你们前面贴的这个 `DefaultControllerRateLimiter()` 函数的实现就很容易理解了：

```go
func DefaultControllerRateLimiter() RateLimiter {
	return NewMaxOfRateLimiter(
		NewItemExponentialFailureRateLimiter(5*time.Millisecond, 1000*time.Second),
		// 10 qps, 100 bucket size.  This is only for retry speed and its only the overall factor (not per item)
		&BucketRateLimiter{Limiter: rate.NewLimiter(rate.Limit(10), 100)},
	)
}
```

这里接收两个限速器，然后看谁凶就用谁的限速结果。

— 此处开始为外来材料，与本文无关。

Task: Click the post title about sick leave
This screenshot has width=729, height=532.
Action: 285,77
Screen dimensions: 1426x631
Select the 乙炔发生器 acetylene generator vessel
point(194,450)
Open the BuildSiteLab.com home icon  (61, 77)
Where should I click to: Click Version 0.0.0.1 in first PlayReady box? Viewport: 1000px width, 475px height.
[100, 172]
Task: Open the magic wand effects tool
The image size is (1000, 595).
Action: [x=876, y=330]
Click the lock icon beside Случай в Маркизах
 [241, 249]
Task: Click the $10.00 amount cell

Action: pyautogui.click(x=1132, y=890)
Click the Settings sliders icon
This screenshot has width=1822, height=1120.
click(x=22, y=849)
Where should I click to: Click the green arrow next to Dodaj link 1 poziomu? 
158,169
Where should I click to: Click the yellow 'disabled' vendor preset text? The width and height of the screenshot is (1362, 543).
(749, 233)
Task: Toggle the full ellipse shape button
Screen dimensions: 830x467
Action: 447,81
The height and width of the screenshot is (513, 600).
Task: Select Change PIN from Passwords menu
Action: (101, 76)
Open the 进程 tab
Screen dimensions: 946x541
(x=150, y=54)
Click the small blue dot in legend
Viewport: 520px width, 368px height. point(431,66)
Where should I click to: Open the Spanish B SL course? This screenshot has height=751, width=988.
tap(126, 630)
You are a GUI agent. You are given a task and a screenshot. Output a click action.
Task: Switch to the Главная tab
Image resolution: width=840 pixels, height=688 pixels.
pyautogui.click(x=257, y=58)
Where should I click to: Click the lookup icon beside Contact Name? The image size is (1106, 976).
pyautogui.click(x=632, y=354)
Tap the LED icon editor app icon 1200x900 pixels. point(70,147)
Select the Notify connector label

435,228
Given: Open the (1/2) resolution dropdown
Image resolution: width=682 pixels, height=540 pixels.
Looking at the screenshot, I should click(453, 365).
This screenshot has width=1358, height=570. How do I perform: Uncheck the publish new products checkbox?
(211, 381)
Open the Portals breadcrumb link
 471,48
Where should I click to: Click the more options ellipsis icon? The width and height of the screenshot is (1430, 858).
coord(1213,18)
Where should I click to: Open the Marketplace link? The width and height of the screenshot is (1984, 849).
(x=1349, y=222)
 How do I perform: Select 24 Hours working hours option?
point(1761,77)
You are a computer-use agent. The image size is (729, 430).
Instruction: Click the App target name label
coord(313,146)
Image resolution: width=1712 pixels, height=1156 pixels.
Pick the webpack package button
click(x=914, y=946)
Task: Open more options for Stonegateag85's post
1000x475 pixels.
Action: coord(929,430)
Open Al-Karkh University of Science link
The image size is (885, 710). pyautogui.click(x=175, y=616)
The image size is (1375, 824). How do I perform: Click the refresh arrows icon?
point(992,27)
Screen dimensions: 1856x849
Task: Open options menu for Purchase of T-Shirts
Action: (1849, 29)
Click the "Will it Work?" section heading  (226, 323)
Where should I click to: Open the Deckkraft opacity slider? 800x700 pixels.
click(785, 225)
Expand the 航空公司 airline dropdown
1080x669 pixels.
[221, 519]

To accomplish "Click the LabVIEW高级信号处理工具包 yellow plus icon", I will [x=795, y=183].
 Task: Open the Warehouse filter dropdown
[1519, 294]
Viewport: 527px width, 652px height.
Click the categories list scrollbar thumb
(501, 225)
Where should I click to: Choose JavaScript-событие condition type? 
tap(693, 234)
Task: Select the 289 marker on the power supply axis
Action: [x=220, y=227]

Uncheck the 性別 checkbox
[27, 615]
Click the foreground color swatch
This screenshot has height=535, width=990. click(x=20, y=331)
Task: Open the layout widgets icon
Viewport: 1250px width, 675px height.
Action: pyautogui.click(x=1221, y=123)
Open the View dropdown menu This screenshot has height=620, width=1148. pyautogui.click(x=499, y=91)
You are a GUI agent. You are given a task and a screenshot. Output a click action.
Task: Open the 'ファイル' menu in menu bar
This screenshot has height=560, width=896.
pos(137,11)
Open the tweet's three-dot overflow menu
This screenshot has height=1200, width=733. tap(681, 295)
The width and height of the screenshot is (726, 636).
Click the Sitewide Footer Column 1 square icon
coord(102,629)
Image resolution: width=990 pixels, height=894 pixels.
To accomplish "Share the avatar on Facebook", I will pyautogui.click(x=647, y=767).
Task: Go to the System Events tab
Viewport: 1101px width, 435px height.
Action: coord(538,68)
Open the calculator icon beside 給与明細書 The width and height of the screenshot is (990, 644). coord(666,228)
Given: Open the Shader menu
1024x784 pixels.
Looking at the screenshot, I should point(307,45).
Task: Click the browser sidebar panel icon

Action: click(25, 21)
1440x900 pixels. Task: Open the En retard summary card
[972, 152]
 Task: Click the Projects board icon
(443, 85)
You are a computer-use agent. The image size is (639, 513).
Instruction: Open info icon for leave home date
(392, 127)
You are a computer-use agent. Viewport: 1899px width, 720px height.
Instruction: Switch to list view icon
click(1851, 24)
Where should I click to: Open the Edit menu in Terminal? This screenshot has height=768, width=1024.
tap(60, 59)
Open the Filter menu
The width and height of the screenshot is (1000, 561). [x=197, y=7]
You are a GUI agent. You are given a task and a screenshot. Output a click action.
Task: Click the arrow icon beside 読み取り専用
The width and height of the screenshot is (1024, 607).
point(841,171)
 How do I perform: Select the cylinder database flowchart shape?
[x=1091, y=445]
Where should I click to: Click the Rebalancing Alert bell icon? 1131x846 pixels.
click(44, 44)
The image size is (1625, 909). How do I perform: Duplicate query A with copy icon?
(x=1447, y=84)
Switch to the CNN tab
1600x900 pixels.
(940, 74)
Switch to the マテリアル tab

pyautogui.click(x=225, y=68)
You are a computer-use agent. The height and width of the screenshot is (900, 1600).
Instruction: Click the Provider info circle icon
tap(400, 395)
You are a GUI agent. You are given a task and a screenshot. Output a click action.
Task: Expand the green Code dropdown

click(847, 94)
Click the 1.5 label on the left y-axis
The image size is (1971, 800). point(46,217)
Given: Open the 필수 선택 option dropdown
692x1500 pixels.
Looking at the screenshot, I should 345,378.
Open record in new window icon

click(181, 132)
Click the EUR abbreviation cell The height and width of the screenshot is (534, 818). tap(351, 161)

这两个限速器分别是：

- ItemExponentialFailureRateLimiter
- BucketRateLimiter

`ItemExponentialFailureRateLimiter` 限速器会指数级增加限速时长，也就是先延迟5毫秒，如果失败就变成10毫秒、20毫秒、40毫秒…… 最大不超过 1000秒。

`BucketRateLimiter` 是一个比较基础的令牌桶实现，在这里的2个参数10和100的含义是令牌桶里最多有100个令牌，每秒发放10个。

到这里控制器用的限速器逻辑也就完全能理解了。每个限速器的具体实现代码就不具体贴了，到这里我想要掌握的信息已经足够了。不过在早几年的我的一篇博客[《Kubernetes client-go 源码分析 - workqueue》](https://www.danielhu.cn/k8s-client-go-workqueue/)里有具体的每个限速器的实现逻辑分析，如果你感兴趣也可以跳转过去阅读。

## 7. 总结

在编写自定义控制器的时候我们会用到这样的代码：

`queue := workqueue.NewRateLimitingQueue(workqueue.DefaultControllerRateLimiter())`

这里实例化的队列是一个限速队列。

在 `ResourceEventHandlerFuncs` 里我们会写 `queue.Add(key)` 这样的代码，将一个 key（item/obj）加入到 workqueue 里。

控制器里还会写到这样的代码：

- `obj, shutdown := c.workqueue.Get()`
- `c.workqueue.Done(obj)`
- `c.workqueue.Forget(obj)`
- `c.workqueue.AddRateLimited(obj)`

这些方法也就对应着一个 obj 从 workqueue 中取出来（`Get()`），如果处理完成，就调用 `Done(obj)`，从而从队列中彻底移除，同时调用 `Forget(obj)` 告诉记速器可以忽略这个 obj 了（可别下次同名 obj 来的时候，误判了，让人家白等半天）。最后如果处理失败，遇到点啥临时异常情况，那就放回到 workqueue 里去，用 `AddRateLimited(obj)` 方法。

至此，workqueue 相关的用法我们就知其然，亦知其所以然了。